Morphological assessment of ethyl choline mustard aziridinium-induced neurotoxicity in rat brain reaggregate cultures.

Abstract

Foetal rat brain reaggregate cultures have been employed to investigate the morphological changes associated with the neurotoxic action of ethylcholine mustard aziridinium (ECMA). In a companion study we provided evidence for apparent selective cholinergic neurotoxicity. Exposure of 9-day-old cultures to 12.5 microM ECMA for 3 days produced dilatation of selected axon preterminals and terminals in the outer core tissue layer. Axoplasm in these dilated terminals was electron lucent and contained a flocculent, plasma-like material with remnants of the smooth endoplasmic reticulum. Their synaptic vesicle content was much reduced or, absent. Microglial cells were engaged in phagocytosis of these effete structures and a few necrotic neurons were enveloped by glial processes.

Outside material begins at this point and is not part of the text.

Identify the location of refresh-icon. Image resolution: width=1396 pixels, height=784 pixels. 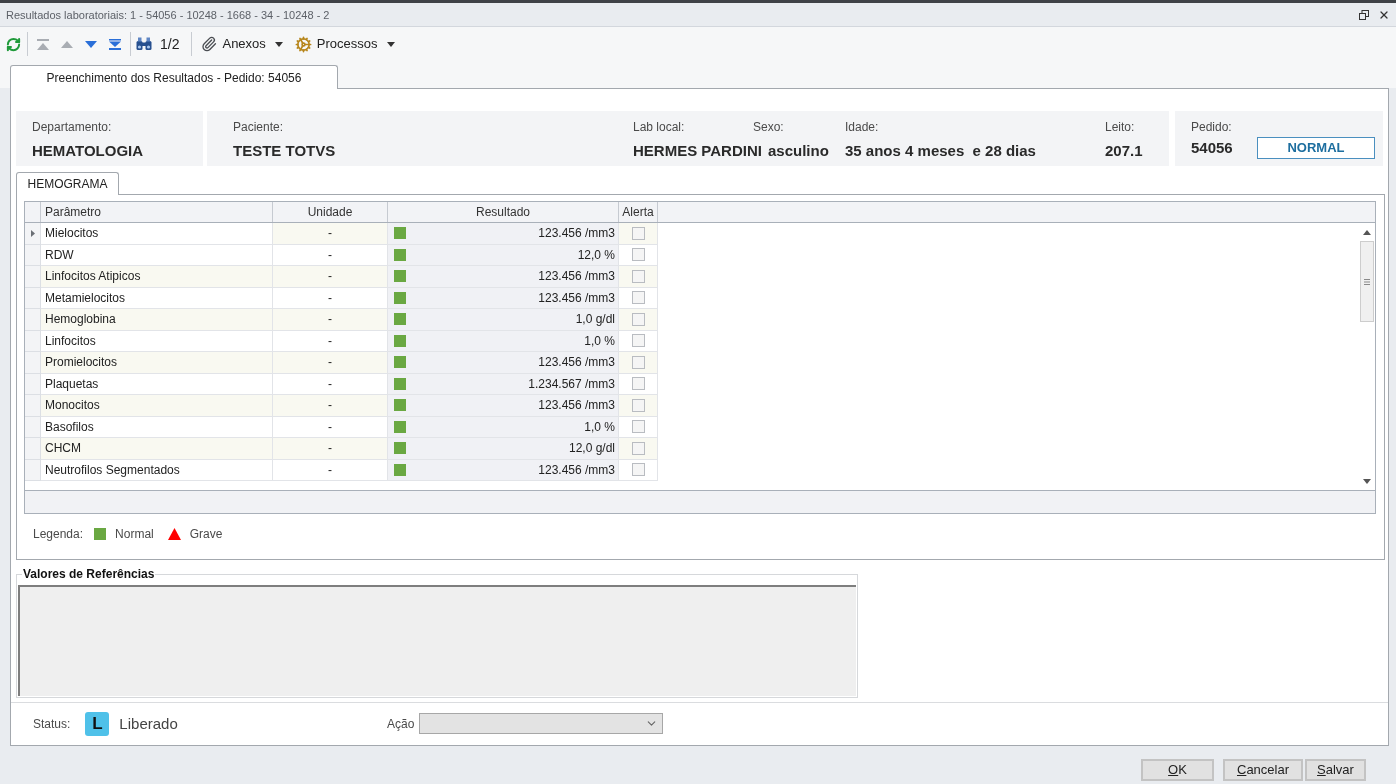
(13, 44).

Exposure to 50 microM ECMA produced widespread necrosis with some surviving neurons, surrounded by the still-persisting capsular layer. Treatment with 100 microM ECMA generated a greater extent of tissue necrosis, with only a few surviving neurons and glial cells being contained within the necrotic tissue mass. Reaggregates frequently disintegrated following capsule loss. Our results indicate that the initial morphological manifestation of ECMA-induced toxicity is dilatation of axon terminals, that are probably of cholinergic origin and are targeted due to their possession of the high-affinity choline transport system which is unique to these neurons.